**Exercise instructions**. Filter the records below for the word "title". Keep each line that has it.

**Supplied records**.
══════════

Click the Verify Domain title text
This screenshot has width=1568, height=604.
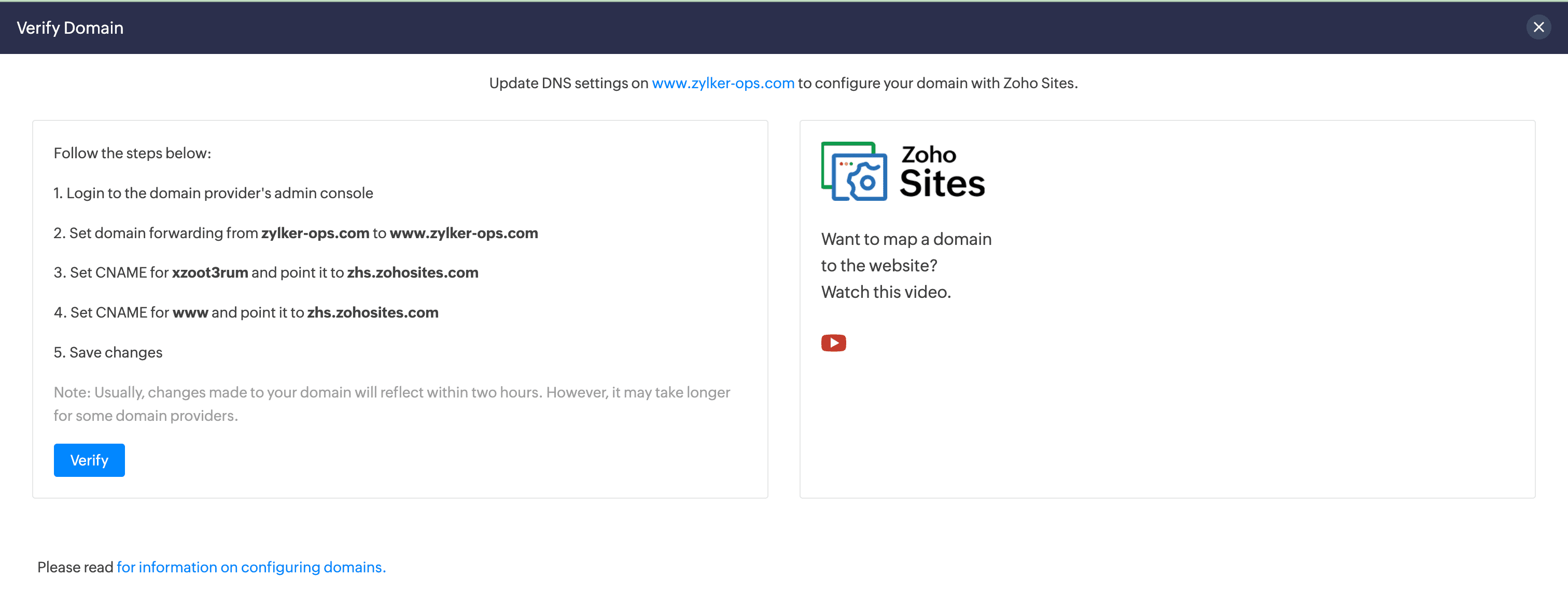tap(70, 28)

══════════

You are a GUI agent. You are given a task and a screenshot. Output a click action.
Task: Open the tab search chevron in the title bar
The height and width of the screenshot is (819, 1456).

══════════

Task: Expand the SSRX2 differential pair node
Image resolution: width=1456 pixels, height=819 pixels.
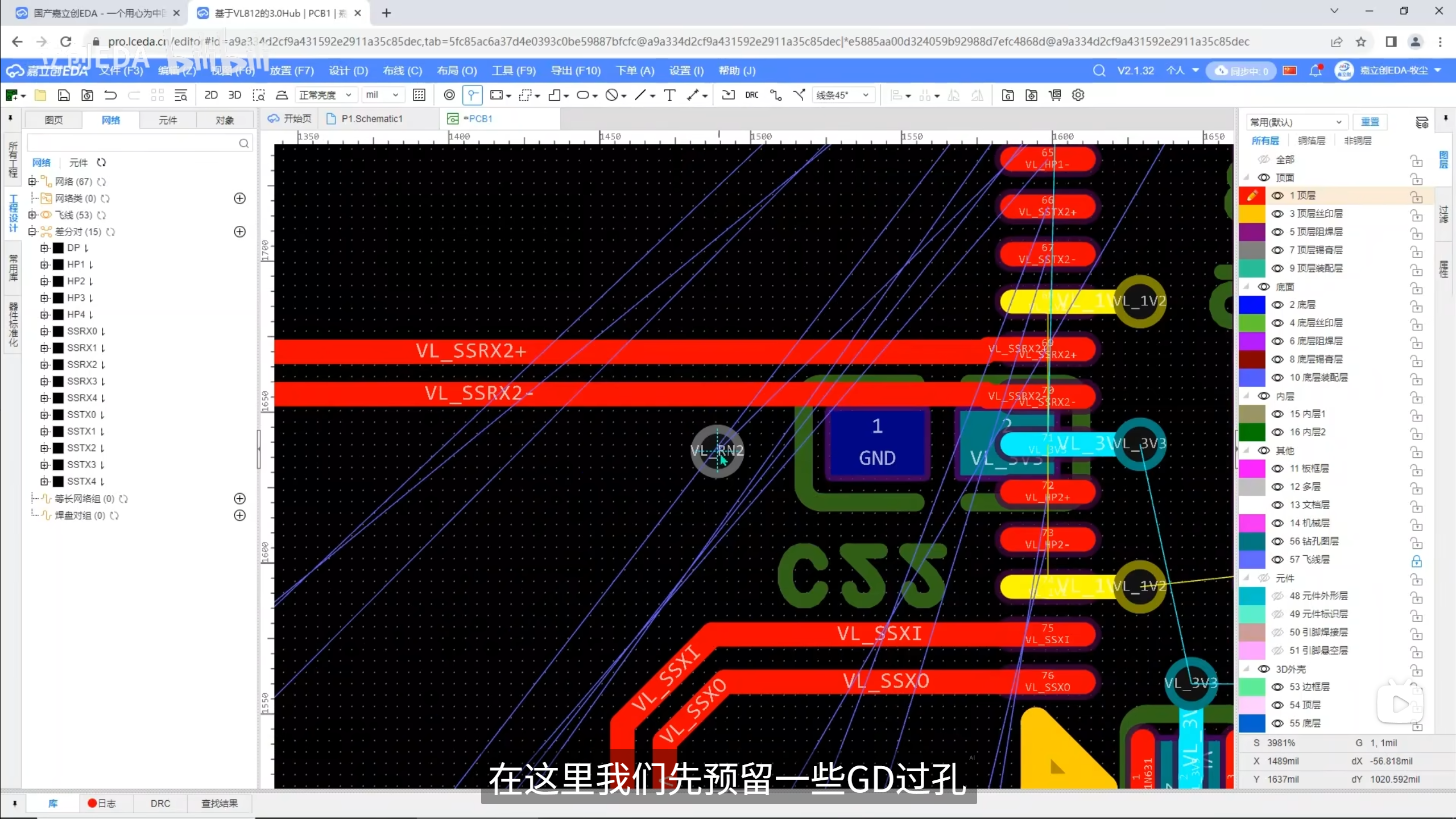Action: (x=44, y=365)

══════════

**Task response**.
Click the Verify Domain title text
Task: Open the tab search chevron in the title bar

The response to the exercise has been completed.